-- begin Listed records --

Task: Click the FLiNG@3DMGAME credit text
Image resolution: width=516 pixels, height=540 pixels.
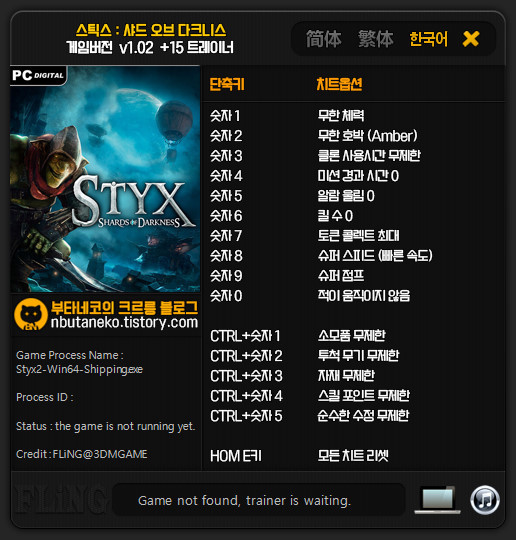Action: pos(100,454)
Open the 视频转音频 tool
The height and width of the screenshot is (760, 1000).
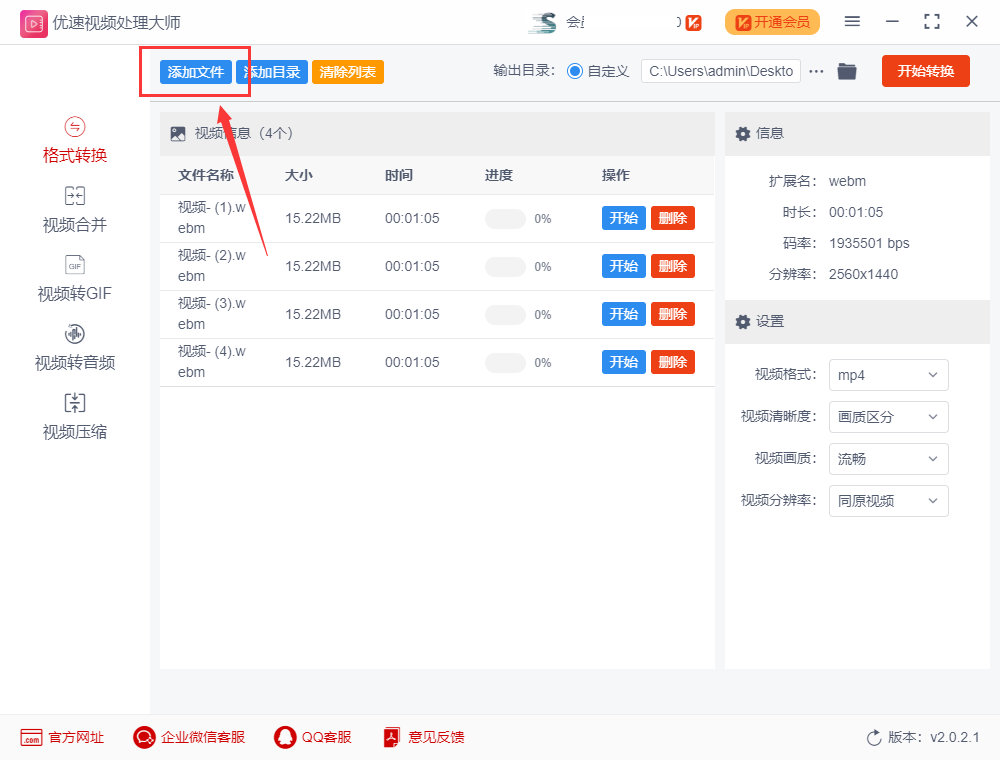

-- end Listed records --

Task details: Rewrite the rows above with "screenshot" substituted by "image" and everything else kept the same. Leave the pictures out of the result.

Written solution:
Task: Click the FLiNG@3DMGAME credit text
Image resolution: width=516 pixels, height=540 pixels.
Action: pos(100,454)
Open the 视频转音频 tool
The height and width of the image is (760, 1000).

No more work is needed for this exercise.